**TO DO:**
**a)** Decide whether each statement agrees with the blog text: (i) the writer would accept work that pays nothing, (ii) the writer plans to take five classes next semester, (iii) the writer has a science background. For each, answer yes or no and quote the words of the blog text that decide it.
**b)** Carry the blog text forward, beginning after its final sentence.

A lot of the conversation revolved around how the game stayed interesting for these folks for ten years. There are a handful of games I will replay like Super Mario World or Audiosurf, but ten years is totally out of my range. Finding out how the game stayed appealing to them ended up being a solid approach because it got the discussion of how the game changed over the years and what made it appealing in the first place. Good people.

It's still a damn nightmare to write about a game that you know has millions of people with differing opinions.

Monday, November 9, 2009

A Little Help



This is a bit unprofessional for a blog and if the title didn't tip you off, I'm about to ask anyone reading for a favor. Next semester I'm only taking three classes and I need to do more actual work in the legal field. Copyrights, licensing, trademarks and IP law in general is the area I'm interested in. The problem is that I don't really live in a good town for it. I did an externship with the R&D department of the largest science institute in my state but I lack the science background for them to justify hiring me. I'm also more interested in work going on through download portals and other internet services.

It's not a problem if the website or business can't pay me. So long as the business or person is willing to actually put me to work a reasonable amount (passing the BAR takes top priority) then I don't mind. I need work experience. Any work I could do would have to be over the internet, but checking contracts and fact-checking claims are all things I can easily do from here. I cannot perform unlicensed legal work but so long as there is a lawyer supervising or at least some kind of structured system in place it won't be a problem. If you know anyone and have even the slightest inclination to put in the good word, please drop me a line about who might be interested.

I know this is a bit awkward. I'm looking at a pile of rejection letters from what was already a small field in this city and have basically been cold e-mailing every online service and website I can think of. I figured I might as well put my personal blog to work as well. I don't have much time left in school and I really don't want to fall on my face when I graduate. Thank you for any help.

Collected data
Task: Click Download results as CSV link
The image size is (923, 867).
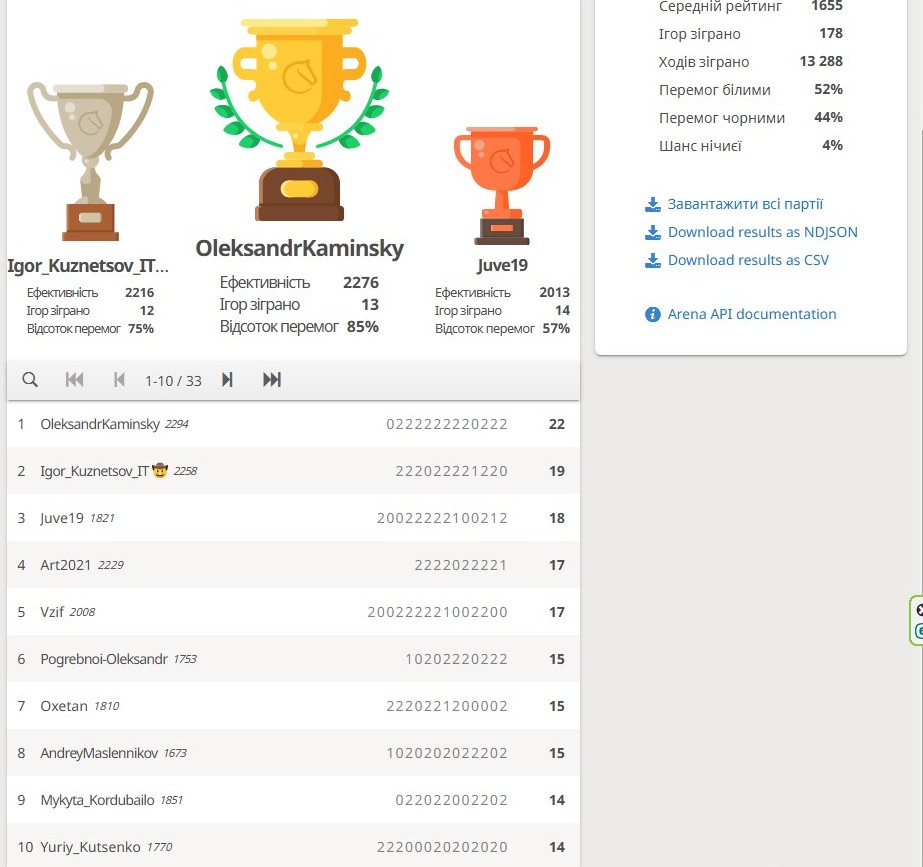Action: [x=748, y=260]
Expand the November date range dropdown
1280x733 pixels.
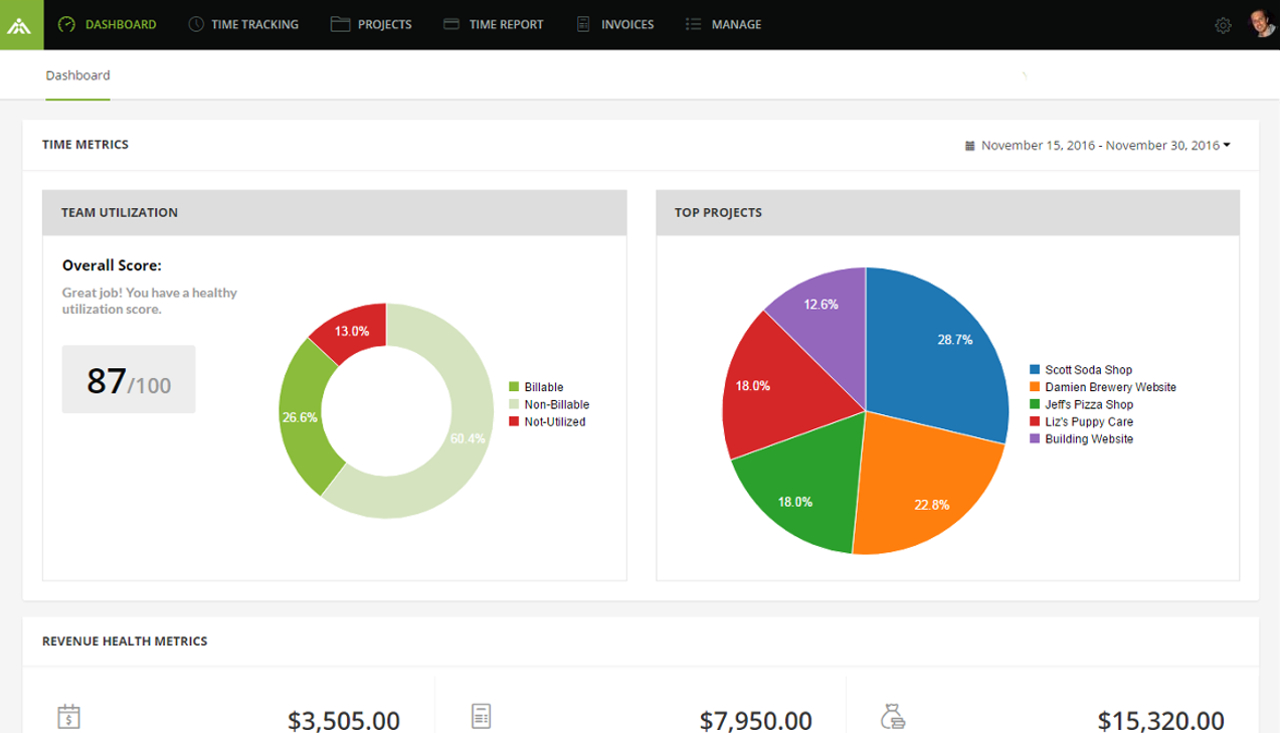[x=1226, y=144]
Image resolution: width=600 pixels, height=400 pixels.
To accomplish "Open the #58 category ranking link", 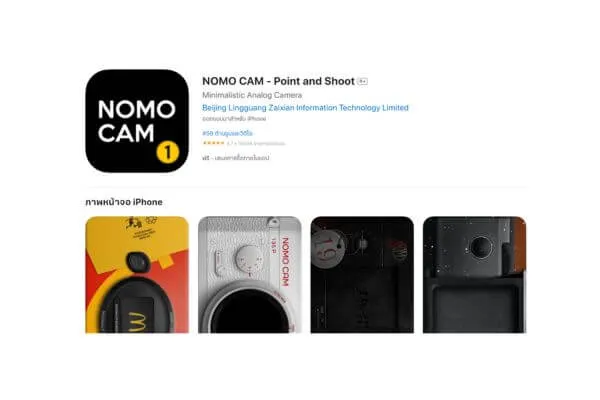I will tap(227, 133).
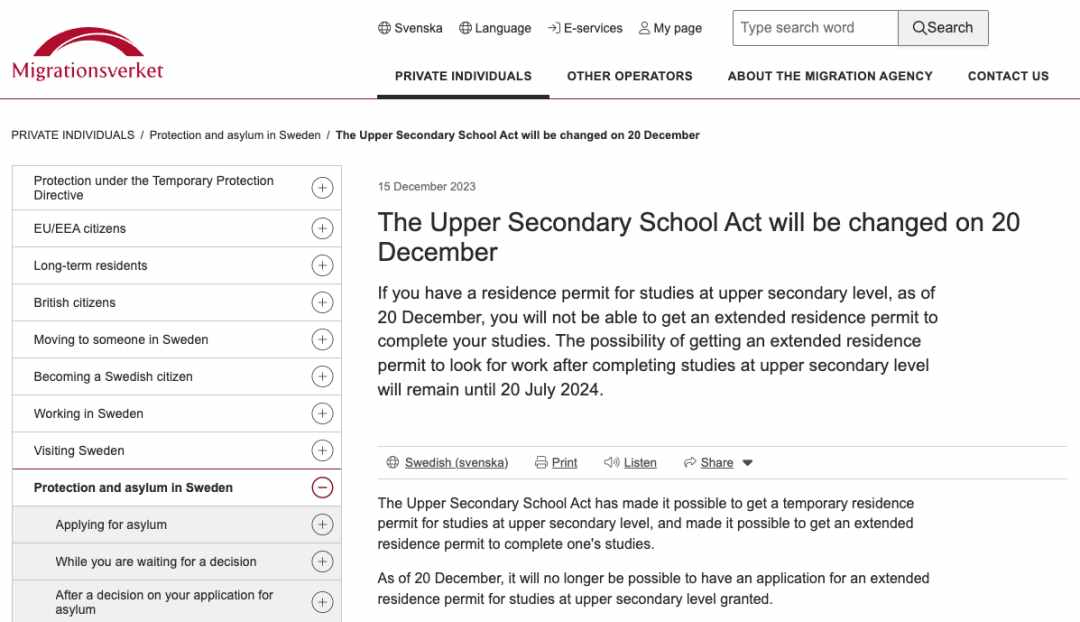Expand Applying for asylum submenu
1080x622 pixels.
click(322, 525)
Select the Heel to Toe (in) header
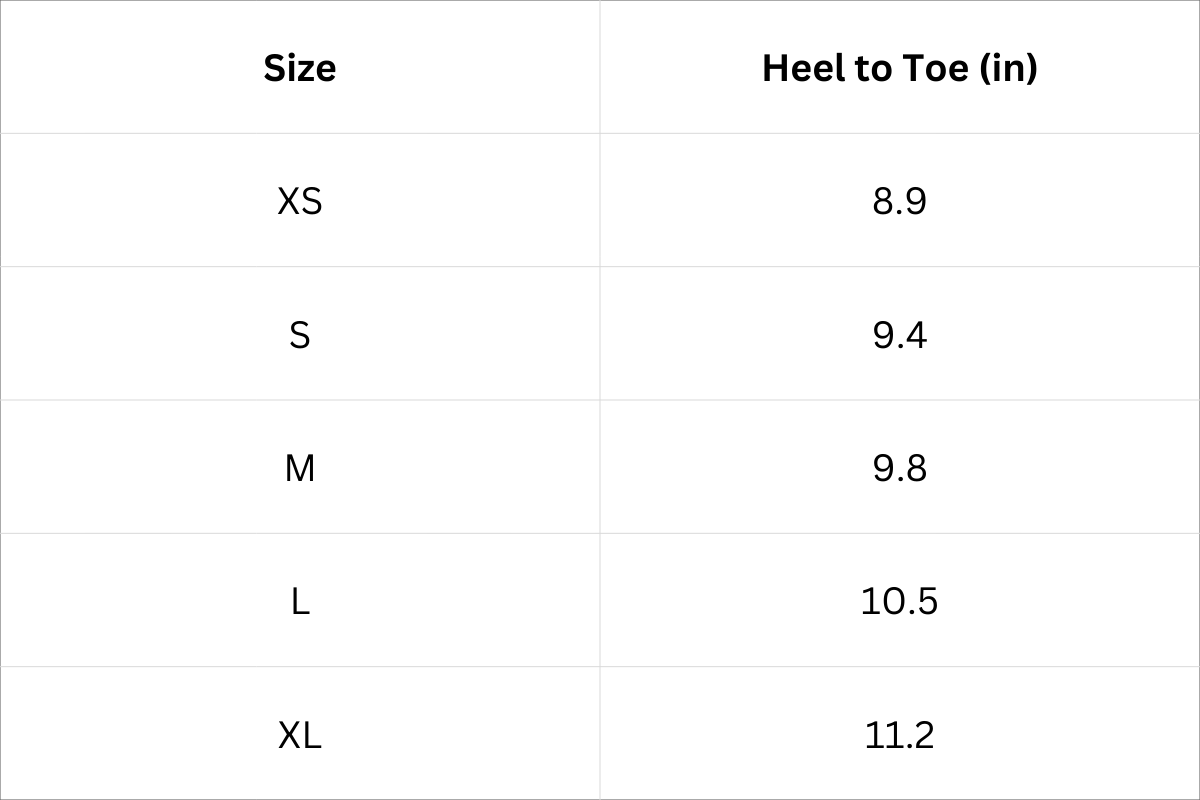This screenshot has height=800, width=1200. (899, 68)
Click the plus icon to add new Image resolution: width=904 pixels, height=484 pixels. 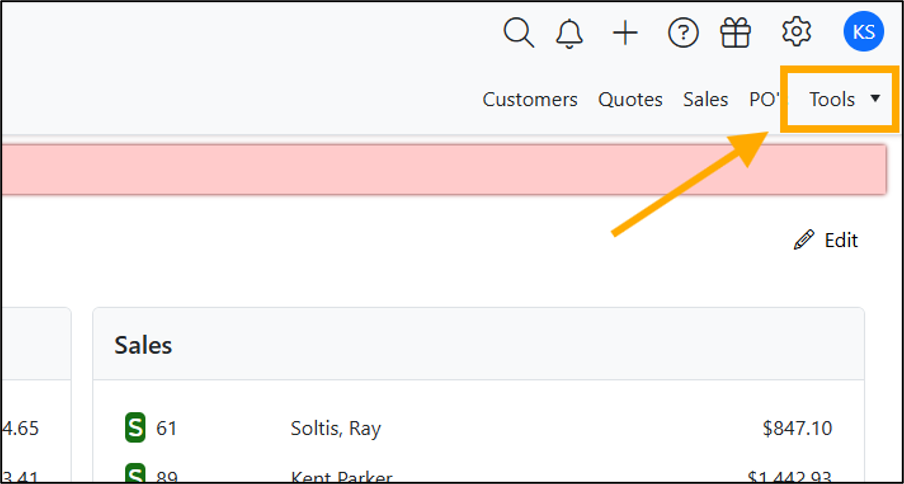[x=625, y=33]
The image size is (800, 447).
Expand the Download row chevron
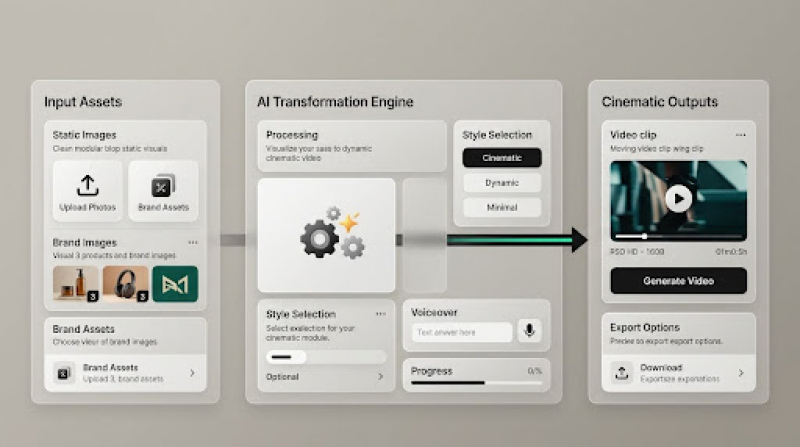pyautogui.click(x=741, y=373)
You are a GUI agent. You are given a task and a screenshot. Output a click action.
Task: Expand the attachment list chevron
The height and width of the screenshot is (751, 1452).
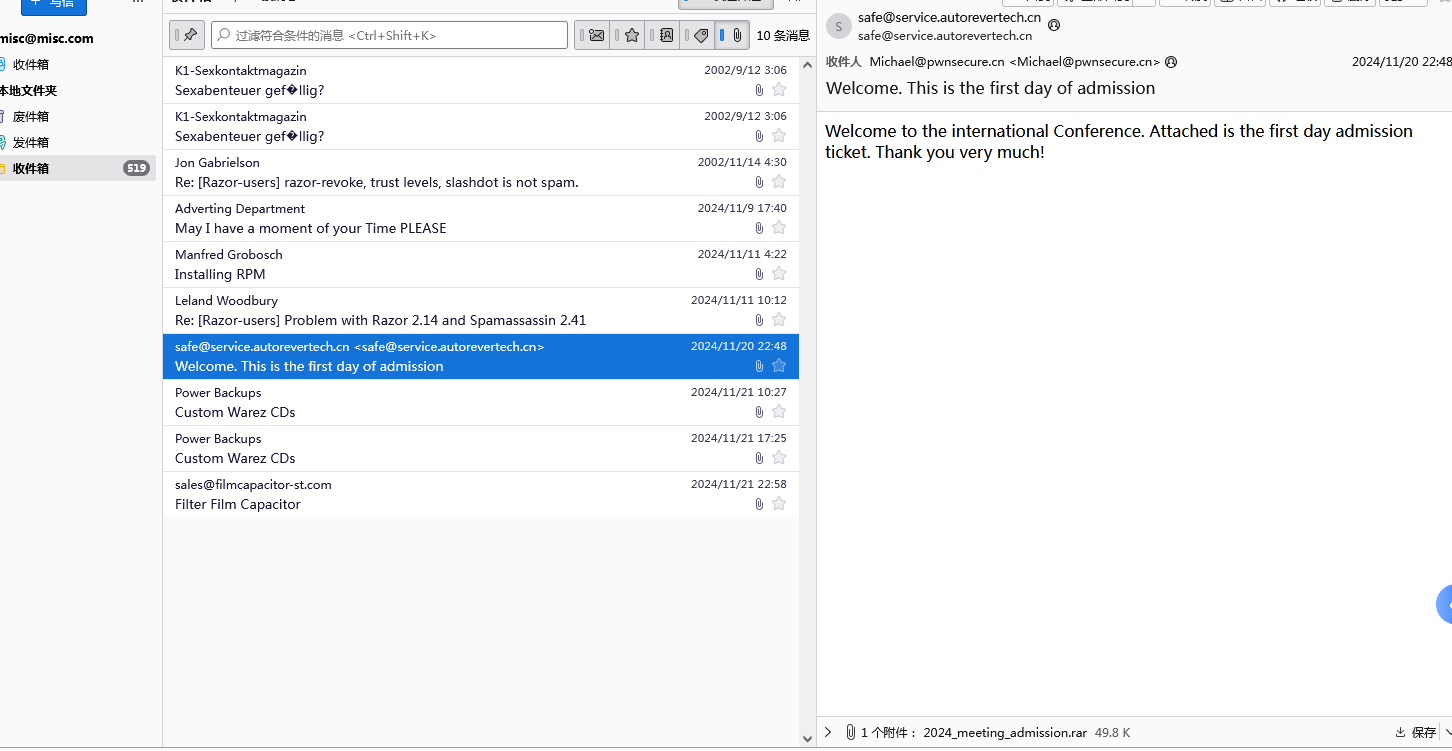(x=828, y=732)
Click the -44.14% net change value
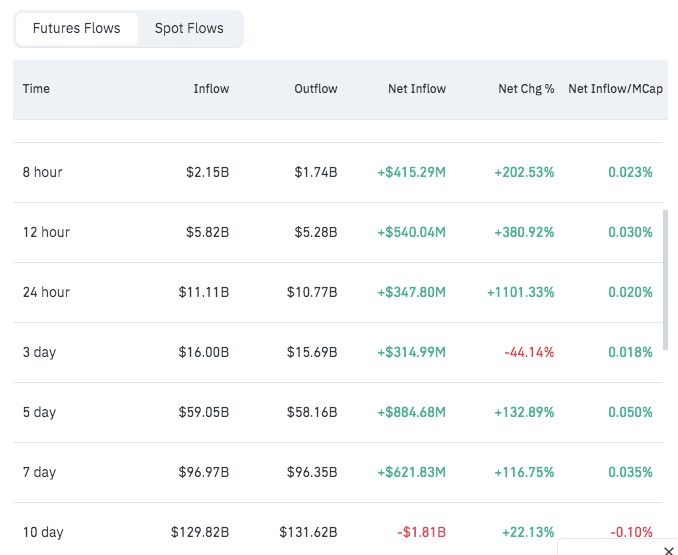678x555 pixels. pyautogui.click(x=529, y=352)
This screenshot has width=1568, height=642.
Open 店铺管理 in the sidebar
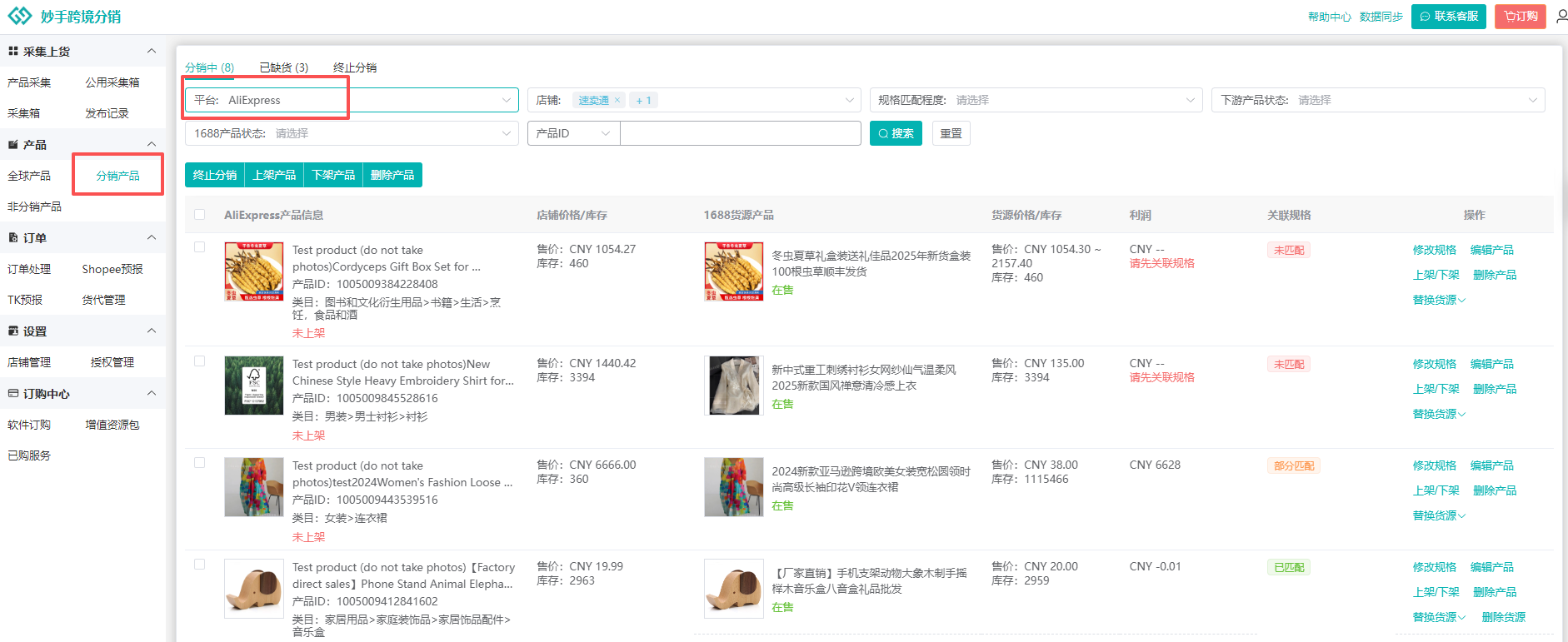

**EXPECTED RESPONSES:**
**a)**
(i) Yes: "It's not a problem if the website or business can't pay me."
(ii) No: "Next semester I'm only taking three classes"
(iii) No: "I lack the science background for them to justify hiring me"

**b)**
Tuesday, November 3, 2009

The Modern FPS

Running around a bit, got to study for a state pre-exam that must be passed before I can take the BAR. Don't ever go to law school, they save the best parts of the scam for last.

I jabbered about a trend in the industry I was noticing for Brainy Gamer. Basically, 2 decent games whose only problem was being linear corridor shooters got panned by metacritic and some gamers used to more modern sentiments. A lot of this is visuals and controls, the two games I cite are Dementium and The Conduit, but it's curious because a lot of gamers enjoy old fashioned graphics and designs. Technically, both games are really impressive simply because of the amount of juice they get out of their systems. I mean, look at the trailer for Dementium 2, that's a DS making those images. At 60 frames per second.

The reason for this seemed to be something that Rob Zacny recently commented on about COD 4. People are just sorta tired of having their hands held and having to crawl through a unicursal maze in these games. Once you enjoy a game like Far Cry 2 or S.T.A.L.K.E.R., it's really hard to go back to some designer making you play through a level exactly how they want.

It seemed a bit misguided to expand this to games entirely, people still enjoy linear games and that includes me. I just thought it would be appropriate to start really pushing towards a distinction between one being old-fashioned and one being the new paradigm. Games like Uncharted 2, from what I've played, seem to be slowly melding the two by making puzzles and combat sequences with numerous options. I used a lot of Steve Gaynor's ideas to expand all that out.

Makes you wonder what a post-modern FPS would play like.